Hi Evan, 

Thanks for the information. 

I looked at the ICAO's Roster of Experts, but I'm not sure it's comparable to the mix of stakeholders found in ICANN. If I understand correctly, anyone can apply, but there's a selection criteria that controls acceptance into that community ... experts only. I personally find the inclusiveness of ICANN to be good, although it also comes with challenges of coordination and education. The challenges of coordination and education seem to be inevitable given the scale of a global Internet.  

I note that you said "I believe that the At-Large Community has been ineffective at what it was designed to do". Can I ask you for clarification? As I understand it, the  ICANN At-Large Community supports ICANN's mission, commitments and core values defined in ICANN Bylaws Article 1. Is this what you're referring to when you talk about the design of At-Large, or am I missing something more detailed in other At-Large documents? 

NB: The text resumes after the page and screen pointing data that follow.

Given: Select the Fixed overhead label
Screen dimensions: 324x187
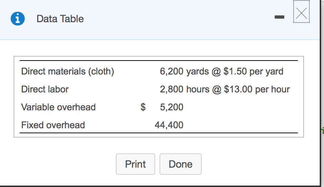Looking at the screenshot, I should [x=53, y=125].
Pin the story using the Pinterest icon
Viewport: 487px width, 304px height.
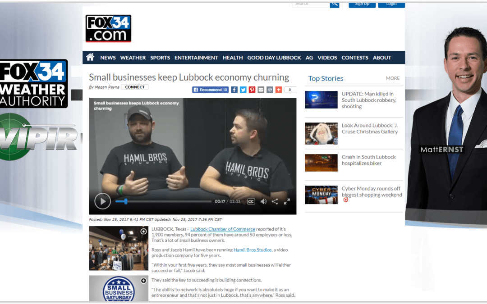[252, 90]
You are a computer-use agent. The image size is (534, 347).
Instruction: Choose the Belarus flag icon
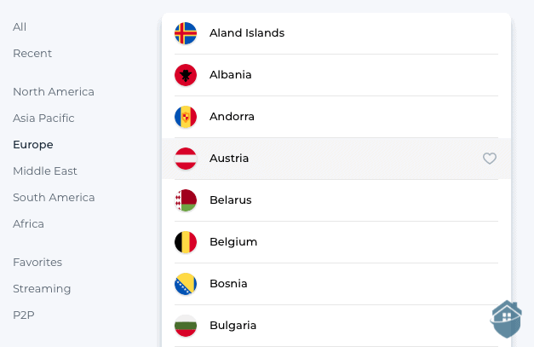click(x=186, y=200)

By the way, you're right about what you said that At-Large does not have "board representation" within ICANN. That was my mistake. I should not have used the words "Board level representation", since the role of Board Governance is not the same as Representational Democracy. All Board members (including all ICANN Board members) have a fiduciary "duty of loyalty" and "duty of care" to the corporation which is different from public-interest representation. Sorry for the confusion, eh. :-)

Cheers
David

On Wed, Dec 18, 2024 at 7:01 PM Evan Leibovitch <evan@telly.org> wrote:
Oh, and one other thing, significant enough that it merits an addendum:

On Mon, Dec 16, 2024 at 7:51 AM David Mackey via NA-Discuss <na-discuss@icann.org> wrote:
 

Is there an ICANN At-Large equivalent component that has board level representation at ICAO/IATA? 


It is worth reminding at this time that At-Large does **NOT** have Board representation within ICANN. Never did.

ALAC gets to send someone. Once that person is seated, they are sworn by ICANN's lawyers to explicitly disavow representing the constituency that sent them, and to only consider the interests of ICANN-the-entity.
I refer you to this slide presentation, and specifically slide #9. Could not possibly be more clear.

In other words, I would most definitely not want public-interest representation in any future Internet governance body, multilateral or multistakeholder or multi-anything, to resemble the crippled At-Large voice within ICANN.
This is not a feature worth boasting about.